= ENTRIES =
══════════

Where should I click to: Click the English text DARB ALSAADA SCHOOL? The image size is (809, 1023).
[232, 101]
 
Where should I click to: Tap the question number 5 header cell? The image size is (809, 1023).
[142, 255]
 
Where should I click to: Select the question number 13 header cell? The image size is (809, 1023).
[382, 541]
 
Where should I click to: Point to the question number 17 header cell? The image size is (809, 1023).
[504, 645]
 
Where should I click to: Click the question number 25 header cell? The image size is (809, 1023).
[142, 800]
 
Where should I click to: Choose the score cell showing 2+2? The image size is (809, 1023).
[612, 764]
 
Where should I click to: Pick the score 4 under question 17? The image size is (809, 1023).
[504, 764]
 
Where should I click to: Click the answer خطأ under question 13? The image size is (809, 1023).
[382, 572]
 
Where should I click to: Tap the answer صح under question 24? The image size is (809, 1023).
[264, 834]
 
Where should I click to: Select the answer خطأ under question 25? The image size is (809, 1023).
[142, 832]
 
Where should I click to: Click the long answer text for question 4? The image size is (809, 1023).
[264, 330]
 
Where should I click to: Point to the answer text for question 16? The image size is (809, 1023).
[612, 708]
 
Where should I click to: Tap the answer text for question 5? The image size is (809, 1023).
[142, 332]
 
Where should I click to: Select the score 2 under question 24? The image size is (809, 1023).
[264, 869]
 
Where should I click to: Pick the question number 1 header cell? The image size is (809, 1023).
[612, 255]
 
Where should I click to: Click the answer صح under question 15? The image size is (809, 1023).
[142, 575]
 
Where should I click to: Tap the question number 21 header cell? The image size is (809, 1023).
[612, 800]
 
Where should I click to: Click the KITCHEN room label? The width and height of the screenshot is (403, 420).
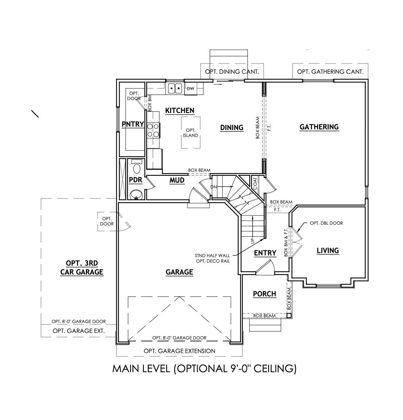click(x=180, y=111)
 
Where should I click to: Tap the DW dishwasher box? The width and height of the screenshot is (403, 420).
click(x=191, y=89)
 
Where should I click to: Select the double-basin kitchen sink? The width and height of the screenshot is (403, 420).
click(x=175, y=88)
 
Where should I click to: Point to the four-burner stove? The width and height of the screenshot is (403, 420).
click(x=153, y=130)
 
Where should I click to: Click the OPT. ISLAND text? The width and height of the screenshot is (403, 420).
click(x=191, y=133)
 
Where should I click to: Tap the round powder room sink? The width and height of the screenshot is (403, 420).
click(x=136, y=195)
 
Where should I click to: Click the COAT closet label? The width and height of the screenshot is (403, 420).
click(x=255, y=183)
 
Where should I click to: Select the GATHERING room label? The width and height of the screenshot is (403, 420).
click(x=319, y=127)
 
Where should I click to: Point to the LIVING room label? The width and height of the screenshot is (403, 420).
click(x=328, y=251)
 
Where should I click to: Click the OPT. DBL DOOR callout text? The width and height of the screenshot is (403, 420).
click(x=326, y=223)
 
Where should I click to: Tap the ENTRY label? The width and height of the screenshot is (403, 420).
click(x=265, y=253)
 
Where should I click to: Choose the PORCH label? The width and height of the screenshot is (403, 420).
click(x=265, y=294)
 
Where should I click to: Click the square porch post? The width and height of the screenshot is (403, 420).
click(x=289, y=316)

══════════

= WORK INSTRUCTIONS =
Reproduce the material verbatim from the line with "Where should I click to: Click the KITCHEN" to the line with "click(x=319, y=127)", both of those lines included. Leave the pictures out of your answer.

= EXERCISE SOLUTION =
Where should I click to: Click the KITCHEN room label? The width and height of the screenshot is (403, 420).
click(x=180, y=111)
 
Where should I click to: Tap the DW dishwasher box? The width and height of the screenshot is (403, 420).
click(x=191, y=89)
 
Where should I click to: Select the double-basin kitchen sink? The width and height of the screenshot is (403, 420).
click(x=175, y=88)
 
Where should I click to: Point to the four-burner stove? The width and height of the screenshot is (403, 420).
click(x=153, y=130)
 
Where should I click to: Click the OPT. ISLAND text? The width and height of the screenshot is (403, 420).
click(x=191, y=133)
 
Where should I click to: Tap the round powder room sink? The width and height of the screenshot is (403, 420).
click(x=136, y=195)
 
Where should I click to: Click the COAT closet label? The width and height of the screenshot is (403, 420).
click(x=255, y=183)
 
Where should I click to: Select the GATHERING room label? The width and height of the screenshot is (403, 420).
click(x=319, y=127)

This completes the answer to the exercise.